Eriostemon is a genus of flowering plants of the family Rutaceae. It is native to eastern Australia and includes just two species, E. australasius and E. banksii. Eriostemon australasius, commonly known as pink wax flower, occurs between Fraser Island and Nowra and is a shrub of heathlands and low open woodlands. Eriostemon banksii is endemic to Cape York Peninsula and is a shrub or small tree occurring in heathland and rainforest margins.

==Description==
Plants in the genus Eriostemon are shrubs or small trees which have their thinnest branches, leaves and petals covered with fine star-like hairs (although the hairs may only be visible with a magnifying glass). The leaves are arranged alternately along the branches and are simple leaves with smooth edges. The leaves are 17-80 mm long, 5-17 mm wide and have three or five main veins. The flowers are arranged singly in leaf axils, and about 12-15 mm in diameter. There are five separate sepals and five petals with their edges overlapping. There are ten stamens, all with hairy filaments.

==Taxonomy and naming==
The genus Eriostemon was first formally described in 1798 by James Edward Smith but he did not nominate a type species. The description was published in Transactions of the Linnean Society of London. Eriostemon australasius was nominated as the lectotype by Paul Wilson in 1978. The genus name (Eriostemon) is derived from the Ancient Greek words erion meaning "wool" and stemon meaning "stamen" referring to the woolly stamens.
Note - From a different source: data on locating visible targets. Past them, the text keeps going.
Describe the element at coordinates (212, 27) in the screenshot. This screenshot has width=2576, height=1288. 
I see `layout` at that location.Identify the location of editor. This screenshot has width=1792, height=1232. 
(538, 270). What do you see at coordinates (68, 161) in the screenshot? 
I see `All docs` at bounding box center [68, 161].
A large number of species once classified within the genus have been placed in the newer genus Philotheca including Eriostemon verrucosus (now Philotheca verrucosa), E. myoporoides (Philotheca myoporoides) and E. buxifolius (Philotheca buxifolia). The only two species currently included are E. australasius and E. banksii.

==Use in horticulture==
Pink wax flower is described as being a "very desirable" garden plant, however it is difficult to propagate and to maintain. A semi-shaded position in well-drained soil is regarded as the conditions best suited to the species.